If $x_1, x_2, x_3, x_4$ are the roots of $x^4-x^3+2x^2+3x+1$ then find $$\frac{\sum x_i^3+\sum{x_i^3x_j^3x_k^3}}{\sum{x_i^3x_j^3}-x_1^3x_2^3x_3^3x_4^3}$$
My attempt: I have tried many approaches but this attempt seems to have brought me nearest to a solution. First,$\sum{x_i^2}$ and $\sum{x_i^3}$ can be easily calculated since $\sum{x_i}, \sum{x_ix_j}, \sum{x_ix_jx_k}$ and $x_1x_2x_3x_4$ are already known.
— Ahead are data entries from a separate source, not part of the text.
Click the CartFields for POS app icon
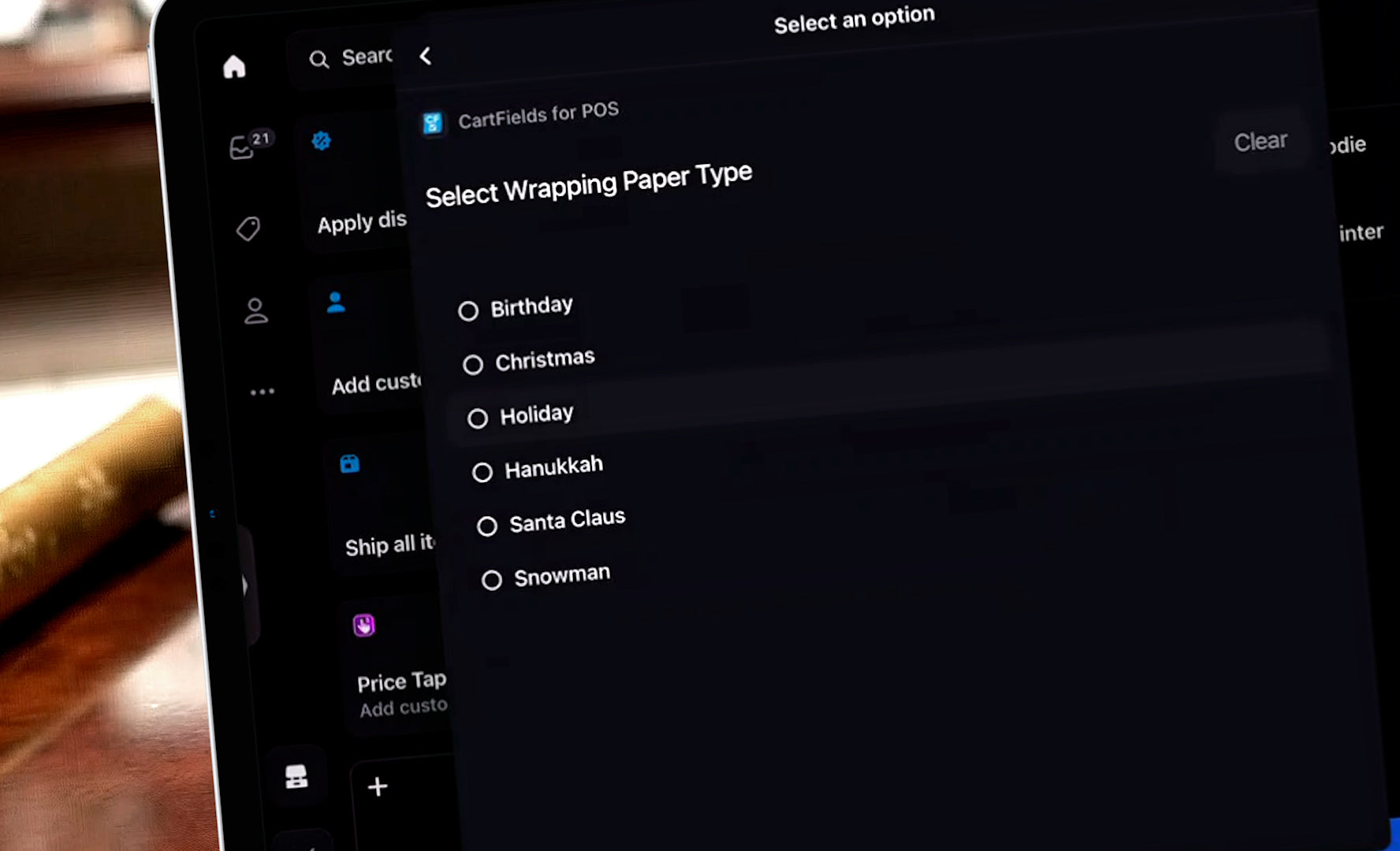Viewport: 1400px width, 851px height. coord(433,122)
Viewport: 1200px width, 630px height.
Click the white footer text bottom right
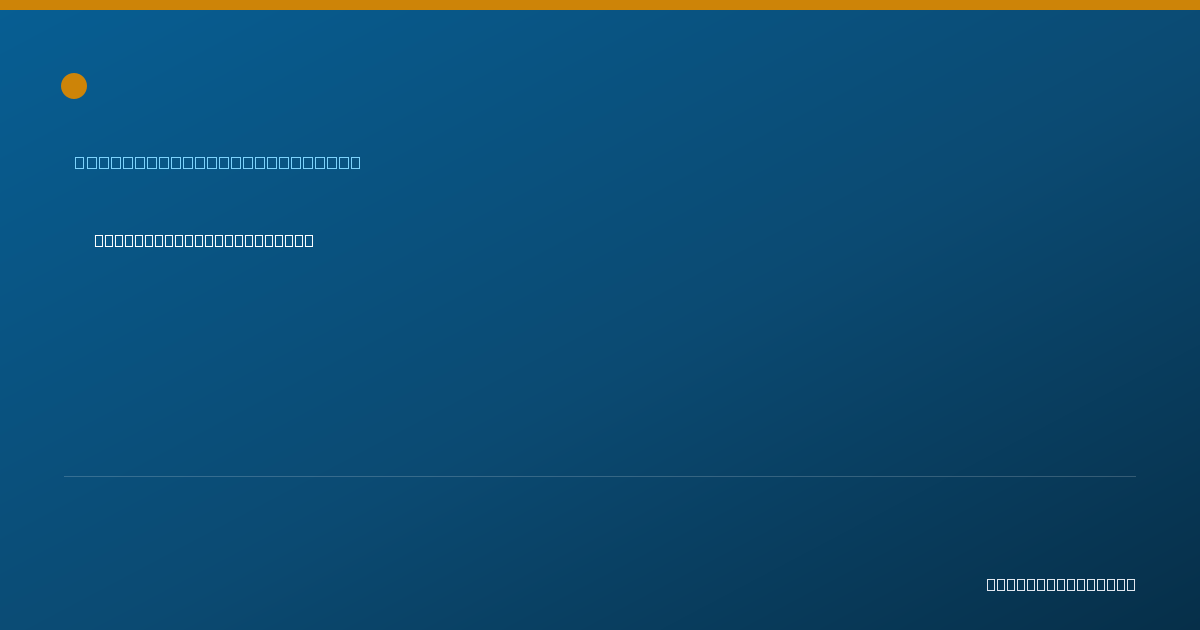pos(1061,584)
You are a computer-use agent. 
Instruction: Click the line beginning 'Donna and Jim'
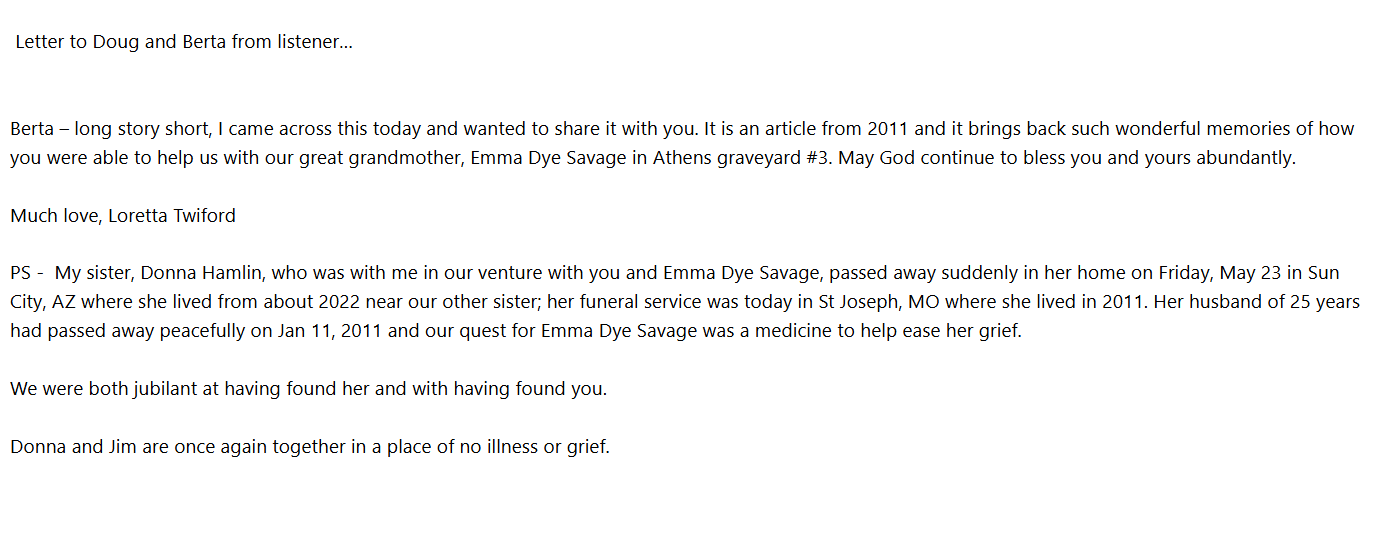click(309, 447)
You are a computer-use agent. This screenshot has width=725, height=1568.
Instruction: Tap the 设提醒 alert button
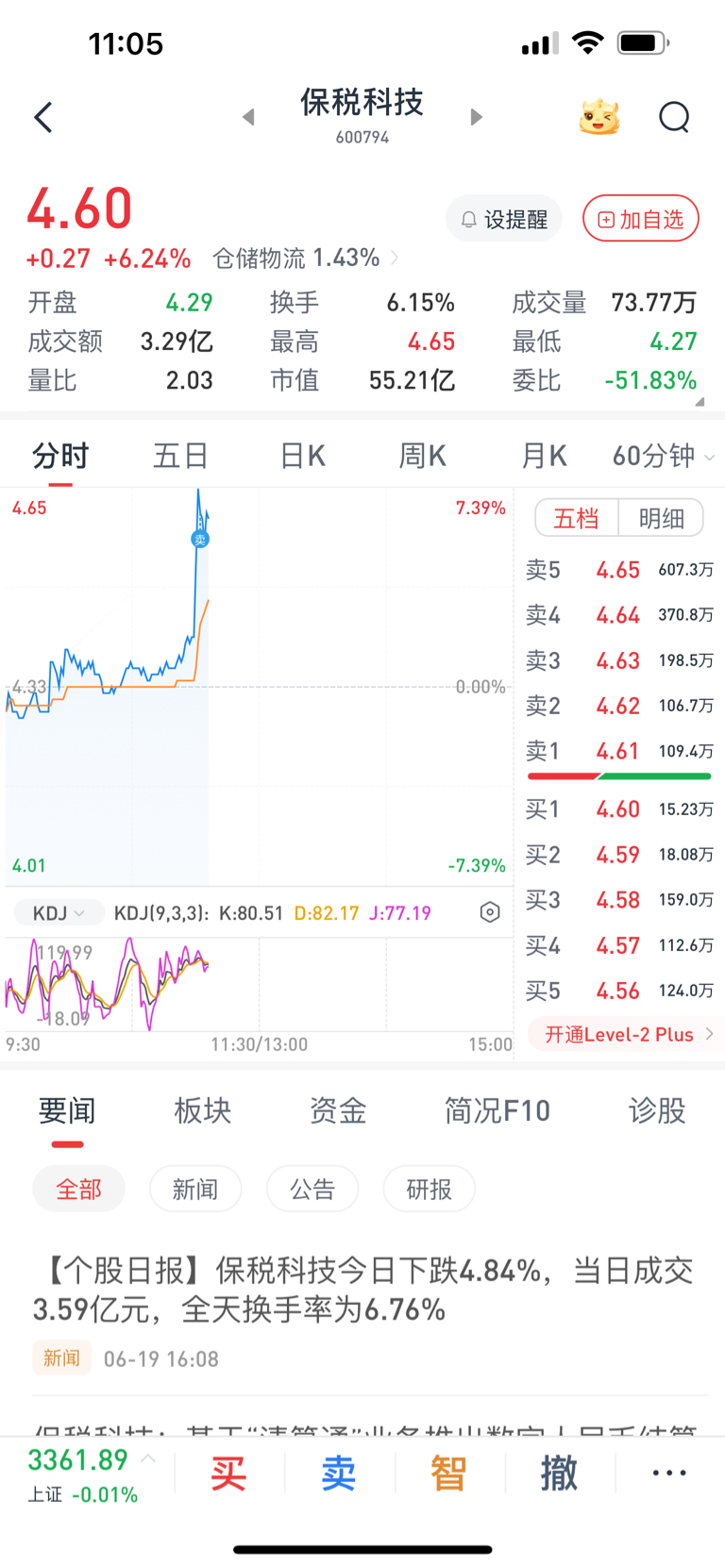click(504, 220)
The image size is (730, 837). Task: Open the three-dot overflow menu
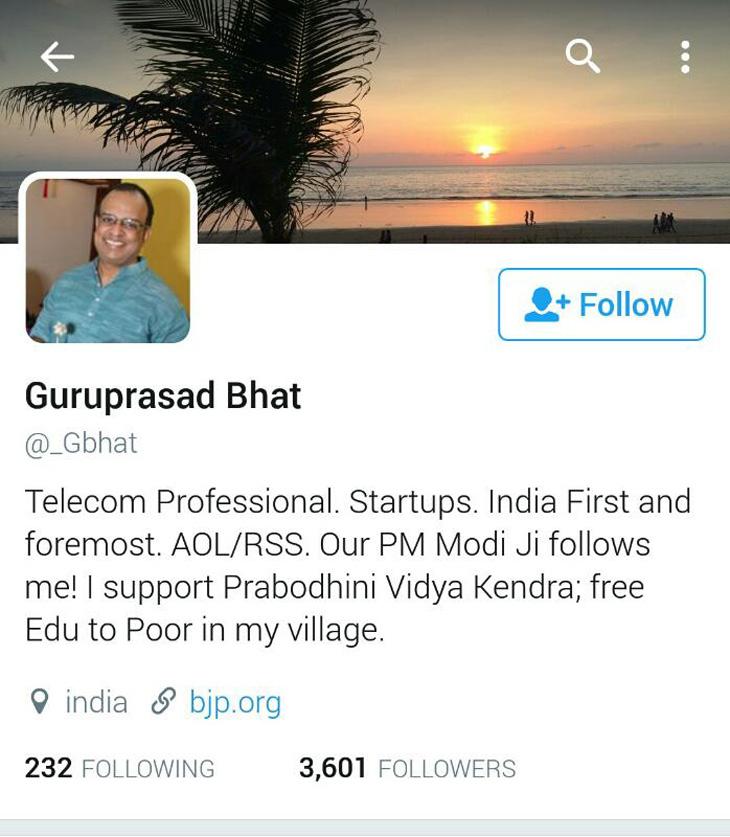coord(686,57)
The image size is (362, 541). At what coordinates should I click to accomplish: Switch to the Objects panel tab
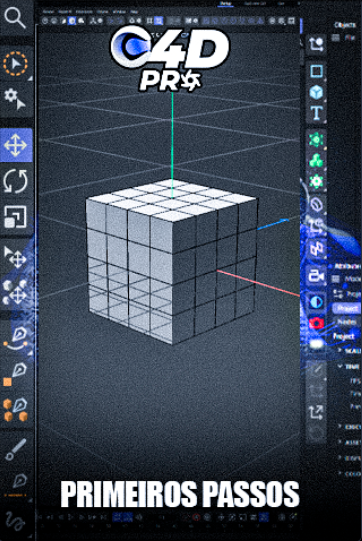(345, 25)
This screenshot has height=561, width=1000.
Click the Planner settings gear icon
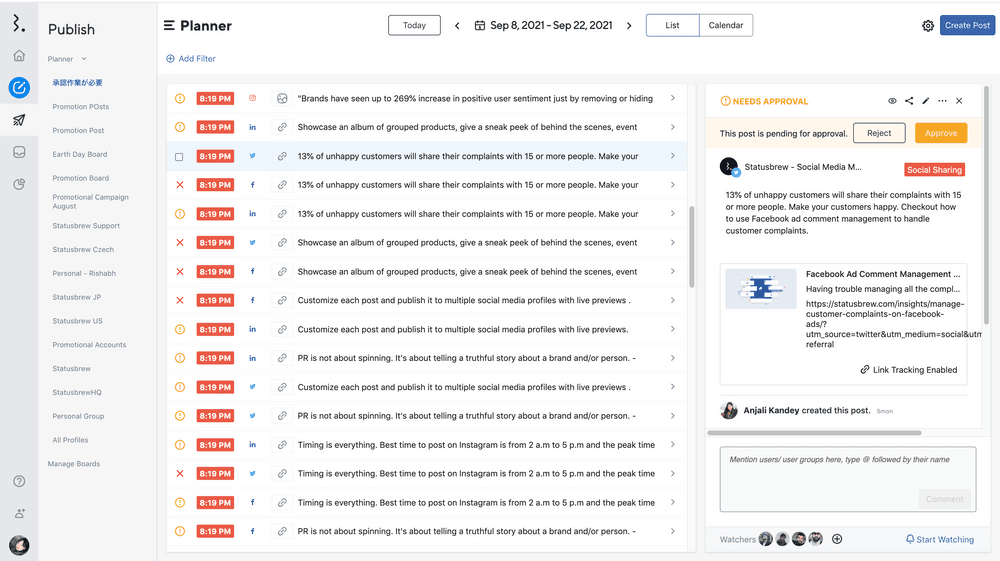(x=927, y=26)
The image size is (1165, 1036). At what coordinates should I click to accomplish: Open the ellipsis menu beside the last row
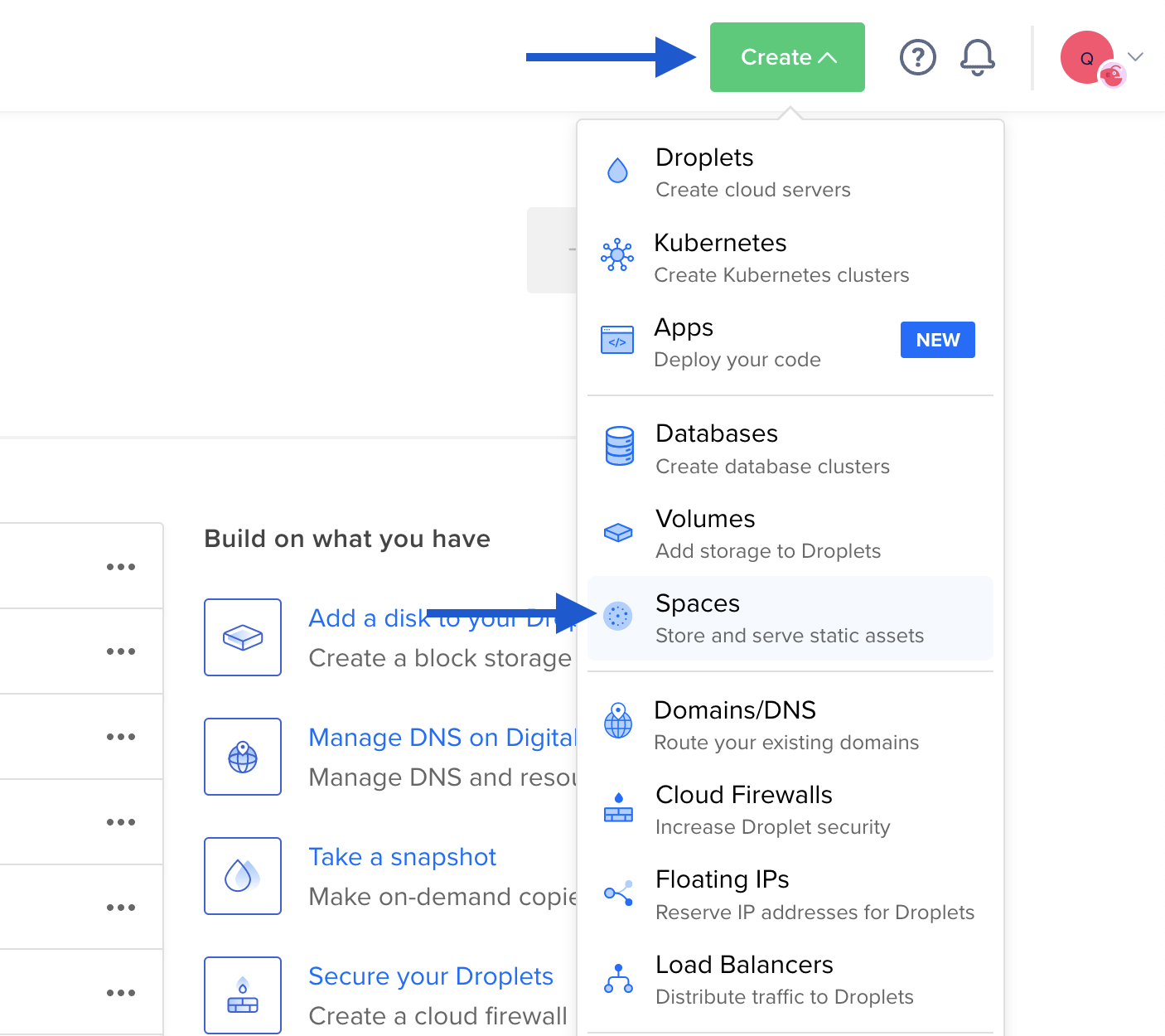click(x=121, y=992)
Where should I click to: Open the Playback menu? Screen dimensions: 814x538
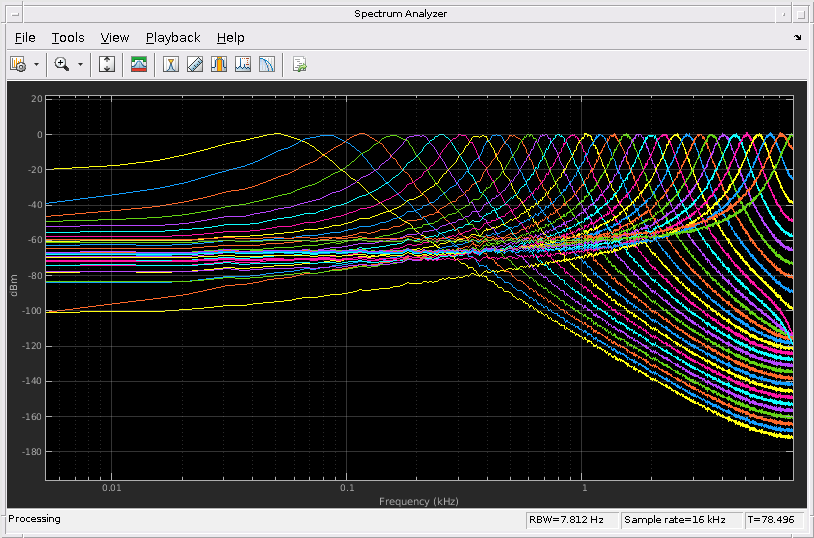point(173,37)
Then, $\sum{x_i^n}$ (n>3) can be calculated using the given biquadratic equation.
for example: $\sum{x_i^4}$ can be calculated by the equation: $\sum{x_i^4}-\sum{x_i^3}+2\sum{x_i^2}+3\sum{x_i}+1=0$
Similarly, $\sum{x_i^5}$, $\sum{x_i^6}$,……..$\sum{x_i^n}$ can be calculated.
Now, using the Newton-Girard identity,
$\sum{(x_i^3)^4}$ -$\sum{(x_i^3)^3}$.$\sum{(x_i^3)}$ +$\sum{(x_i^3)^2}$.$\sum{x_i^3x_j^3}$ -$\sum{(x_i^3)}$.$\sum{x_i^3x_j^3x_k^3}$ +$x_1x_2x_3x_4$=0
I tried to find the relation between numerator and denominator terms.($\sum x_i^3, \sum{x_i^3x_j^3x_k^3}, \sum{x_i^3x_j^3}$ and $x_1^3x_2^3x_3^3x_4^3$).
But nothing seems to work. Also, this attempt was way too lengthy. I am stuck up on this question for very long. First, I was looking for an elegant solution but now any solution will do. Please suggest a direction for solving this.